__WORK INSTRUCTIONS__.
Output each entry below as it stands, leaving out every picture.
★ ★ ★ ★ ★
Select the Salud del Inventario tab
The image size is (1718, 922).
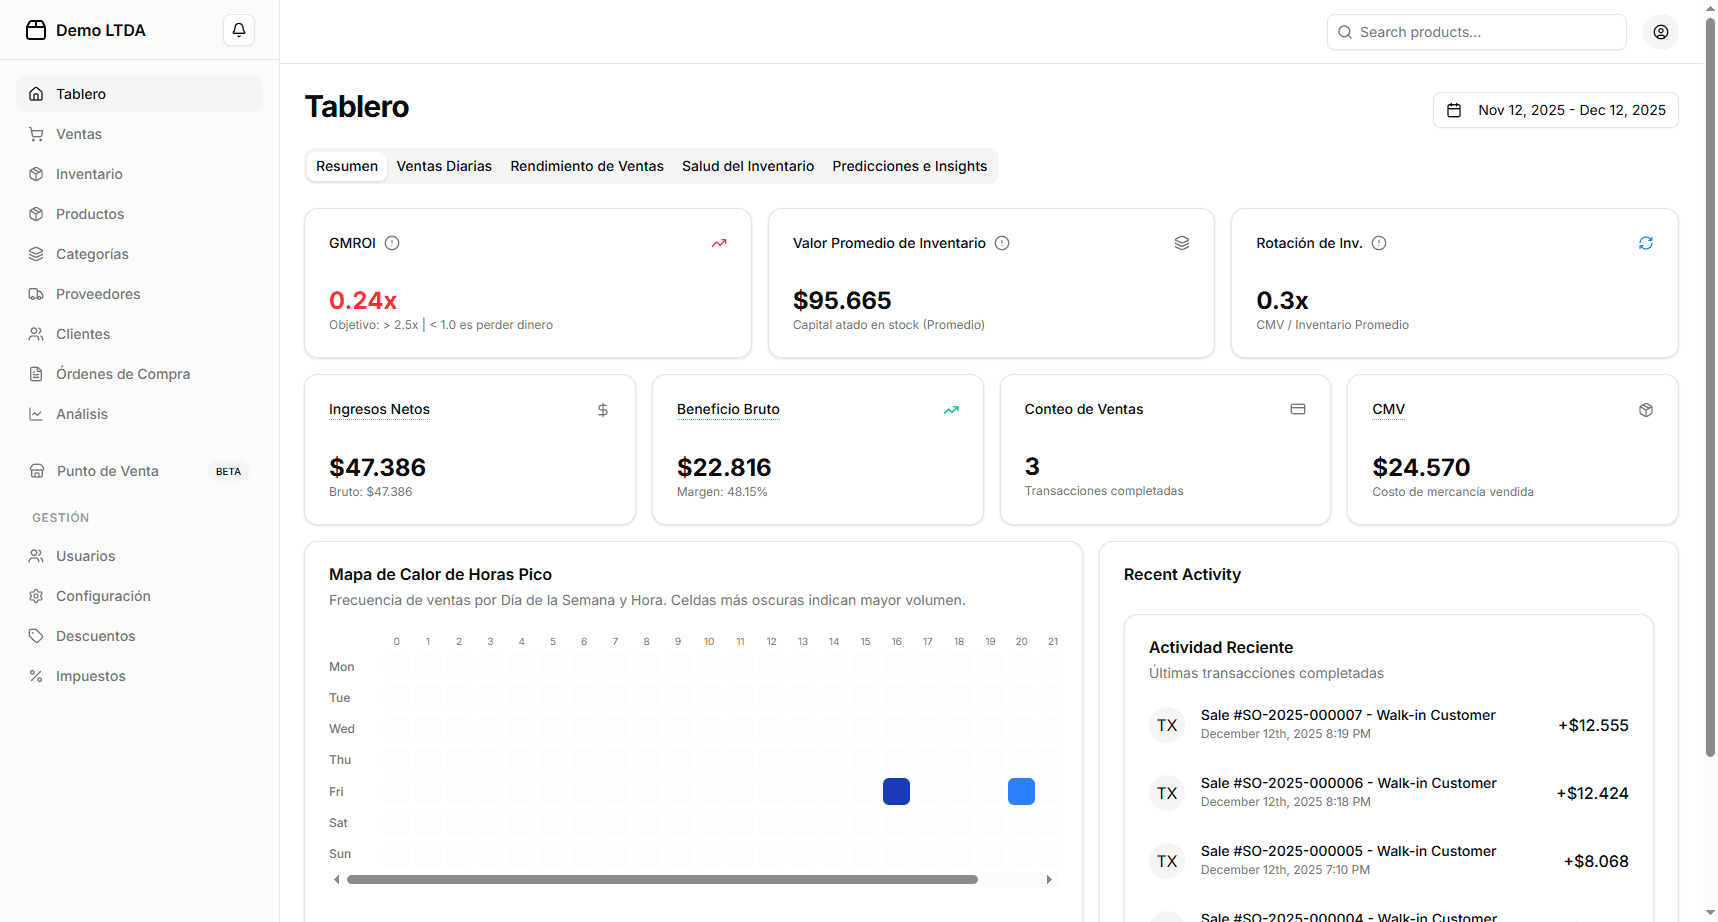(x=747, y=166)
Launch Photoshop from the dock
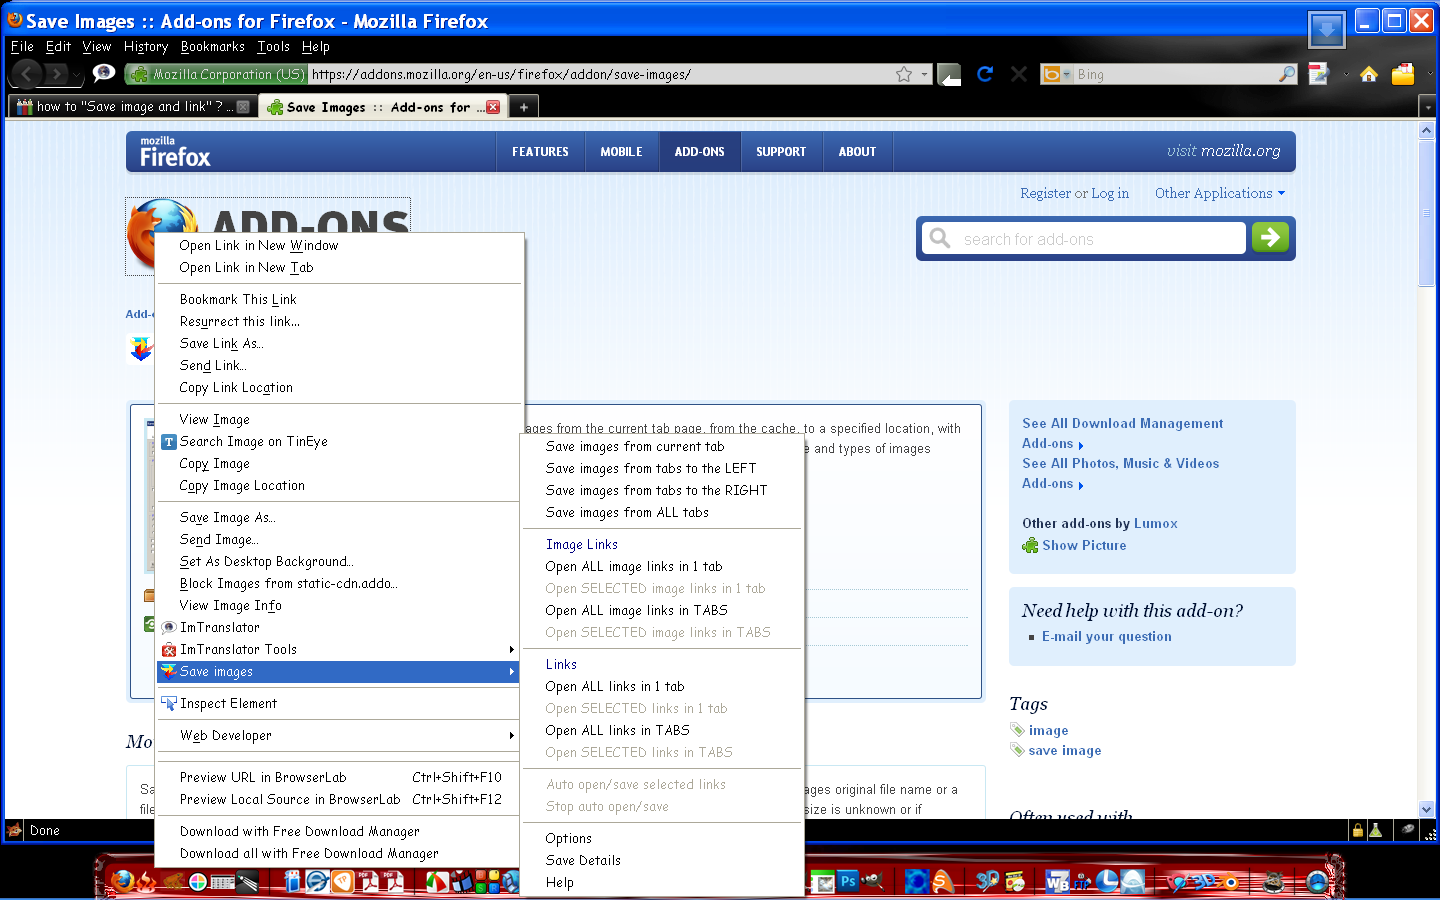Screen dimensions: 1440x900 (848, 881)
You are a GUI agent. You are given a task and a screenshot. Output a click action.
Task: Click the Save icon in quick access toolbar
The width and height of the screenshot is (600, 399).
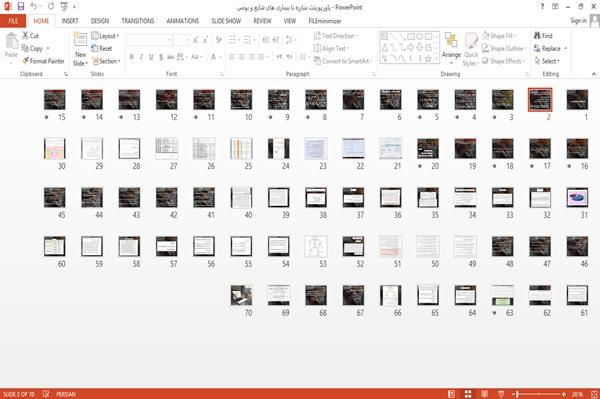(x=21, y=7)
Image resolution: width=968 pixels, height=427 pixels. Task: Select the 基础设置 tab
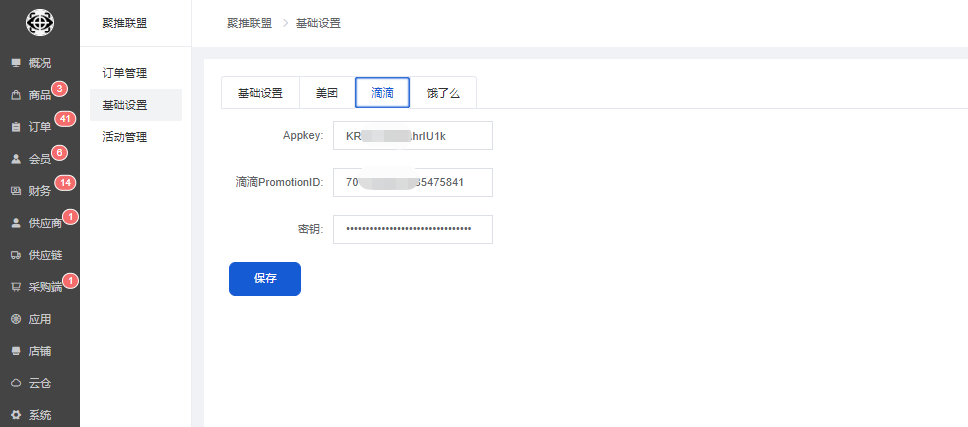pos(259,92)
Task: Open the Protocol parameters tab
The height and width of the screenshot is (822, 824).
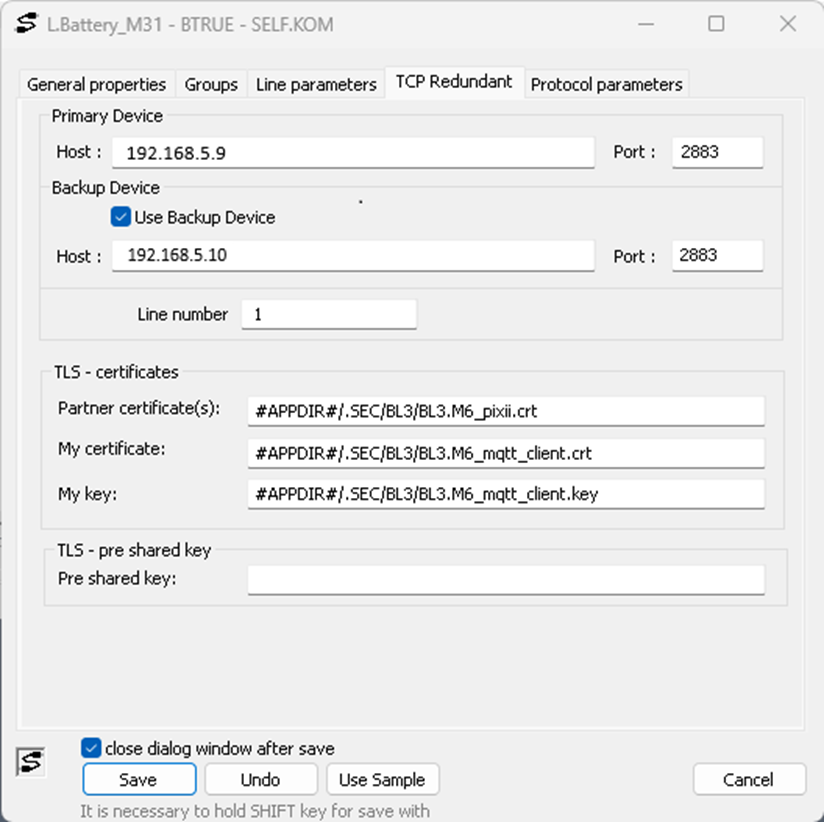Action: pyautogui.click(x=606, y=84)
★ ★ ★ ★ ★
__YOUR SOLUTION__.
Select the Salud del Inventario tab
The image size is (1718, 922).
(x=747, y=166)
Launch Photoshop from the dock
Screen dimensions: 1440x900 (848, 881)
You are a GUI agent. You are given a task and a screenshot. Output a click action.
Task: Click the Save icon in quick access toolbar
The width and height of the screenshot is (600, 399).
(x=21, y=7)
Image resolution: width=968 pixels, height=427 pixels. Task: Select the 基础设置 tab
pos(259,92)
Task: Open the Protocol parameters tab
The height and width of the screenshot is (822, 824).
Action: pyautogui.click(x=606, y=84)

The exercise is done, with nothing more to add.